WIREFRAME ONLY - NOT YET DESIGNED
1729 - 1799
Caleb Sharp, who also appears in historical records as “Sharp Caleb” or simply “Sharp,” was born in 1729. His mother was an Indigenous woman named Deborah, or Deb, a reminder of the presence of Indigenous as well as African people in Deerfield and the surrounding region. The Reverend Jonathan Ashley “Baptized Deborah Calap [Caleb] an Indian Woman” on September 21, 1741. Deerfield’s town historian Sheldon referred to her son, Caleb, as “part or wholly of Indian blood.” He first appears in the surviving record as “Negro Sharp”, enslaved in the household of Colonel Oliver Partridge of Hatfield, Massachusetts Caleb's next enslaver was Samuel Dickinson of Deerfield who purchased him from Partridge. By 1753, Caleb was enslaved to Colonel William Williams of Deerfield.[i]
Caleb served in King George's War (1744-48) from 1747-1748 in Captain Elijah Williams Company, and was posted at Fort Massachusetts in present-day North Adams, Massachusetts. He reenlisted during the French and Indian War, serving as a private in Captain Samuel Well’s Company at Crown Point, New York, from April 11 – December 11, 1755 Apr. 11- Dec. 11, 1755 and again with Captain Williams in 1756.
Perhaps as a result of payment he received for his military service, by 1755 Sharp Caleb was Caleb Sharp, a free man who may at that point been living in present-day Conway (still part of Deerfield and incorporated in 1767.) Sharp would later own a half share in a grist mill in Conway. He married
Elisabeth Abel, Jr. on September 23, 1773. A history of the town printed in 1867 referred to Caleb Sharp as “half negro and half ‘Indian, or something else” and described him “as a vigorous man, a
builder of saw mills and grist mills” who had built “before or by the incorporation of the town, a grain mill running where the mill now stands.”
Caleb Sharp appeared in the 1790 census for Conway with eight people in the “Other” category- where residents identified as people of color were recorded. The couple had several children, one of whom, Caleb Sharp, Jr., was among the builders who constructed Deerfield’s Greek Revival style brick meetinghouse in 1824.[ii]
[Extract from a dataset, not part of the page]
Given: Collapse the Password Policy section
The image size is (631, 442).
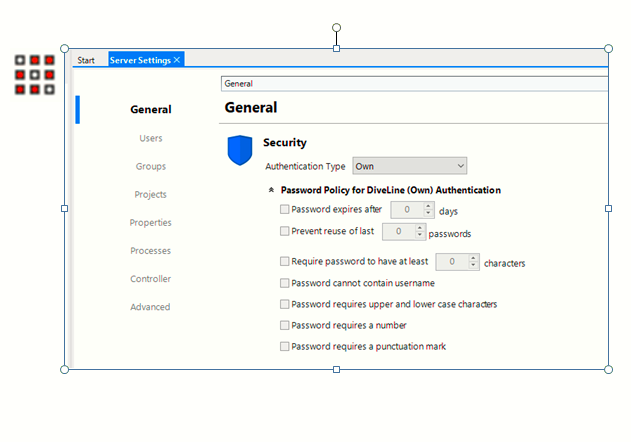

In 1799, the town of Conway recorded the death of “Caleb Sharp a black man” aged 70, of “consumption” (likely tuberculosis.) [iii]
[i] Deerfield resident William Williams credited Oliver Partridge’s account for work “by his Negro Sharp” in a Day Book entry of February 16, 1751 that "Colo [Colonel] Oliver Partridge Cr [credit] By his Negro Sharp". Daybook of William Williams,, 17501753, Smith College Special Collections.
[ii] Charles B. Rice, Harvey Rice, and William Howland , Celebration of the hundredth anniversary of the incorporation of Conway, Massachusetts : at Conway, June 19th, 1867 ; including a historical address by Rev. Charles B. Rice, poem by Harvey Rice and oration by William Howland (Northampton, MA: Bridgman & Childs, 1867) , 21
[iii] Conway, Massachusetts Vital Record in Massachusetts, Town Clerk, Vital and Town Records, 1626-2001 (Salt Lake City, Utah: Digitized by FamilySearch International), 2012.